__Selected text__:

* * * * * * * * *

Apparently GSK concluded that the Teva carvedilol drug was being substituted for GSK’s Coreg® drug in treatment of increased risk of mortality caused by congestive heart failure.  GSK sued Teva for inducing infringement of GSK’s method of treatment patent.

Note that the case law on inducing patent infringement requires the patent owner (GSK) to show the alleged infringer (Teva) took active and intentional steps to encourage others to use the Teva’s drug to infringe use of the GSK method of use patent, i.e., treatment for congestive heart failure.  Evidence of Teva’s intent and action to induce others to infringe is required.  Existence of knowledge that infringement is possible is not sufficient.  In other words, it is not sufficient to show Teva knew its carvedilol drug could be used for treatment of congestive heart failure.

As stated, GSK sued Teva for inducing infringement of the GSK patent.  The case was heard by a jury.  The jury awarded GSK $234 million in damages for infringement.  However the judge, upon motion brought by Teva, determined that there was no evidence to support the jury award.  The judge found that there was no evidence that any doctor was ever induced by the Teva drug label to prescribe the Teva drug for treatment of congestive heart failure.  In other words, the judge did not find evidence that Teva caused the switch from Coreg® to the Teva manufactured carvedilol.  The judge also found evidence that the prescriptions for GSK Coreg® were automatically switched by pharmacists without the prescribing doctors’ knowledge.

* * * * * * * * *

__Entries supplied__:
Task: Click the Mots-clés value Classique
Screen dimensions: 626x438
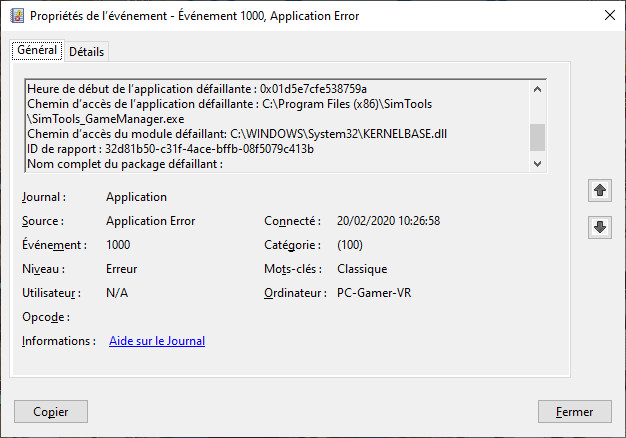Action: pyautogui.click(x=362, y=269)
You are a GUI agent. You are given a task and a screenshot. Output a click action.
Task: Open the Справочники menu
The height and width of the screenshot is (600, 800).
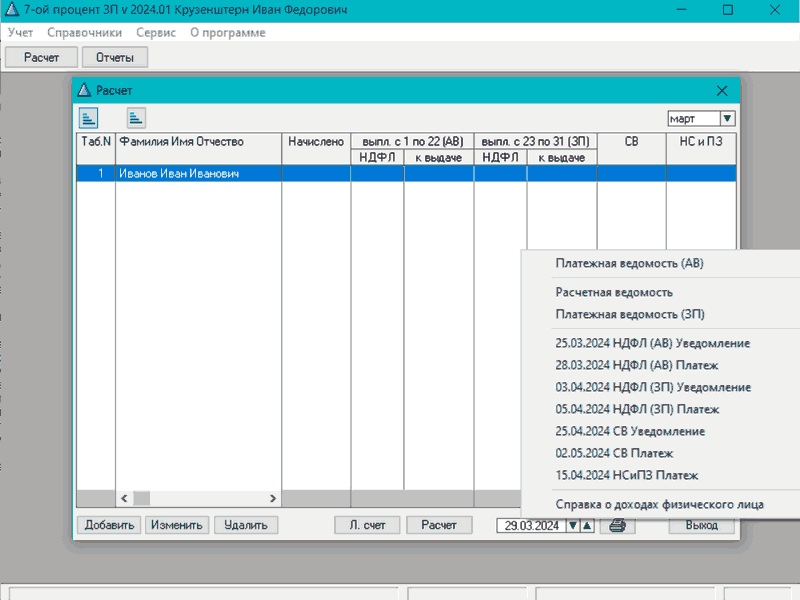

* * * * * * * * *

__Problem statement__:
Can you retype the part of the text about GSK's lawsuit against Teva between "Apparently GSK concluded" and "of treatment patent.", inclusive?

__Solution to this task__:
Apparently GSK concluded that the Teva carvedilol drug was being substituted for GSK’s Coreg® drug in treatment of increased risk of mortality caused by congestive heart failure.  GSK sued Teva for inducing infringement of GSK’s method of treatment patent.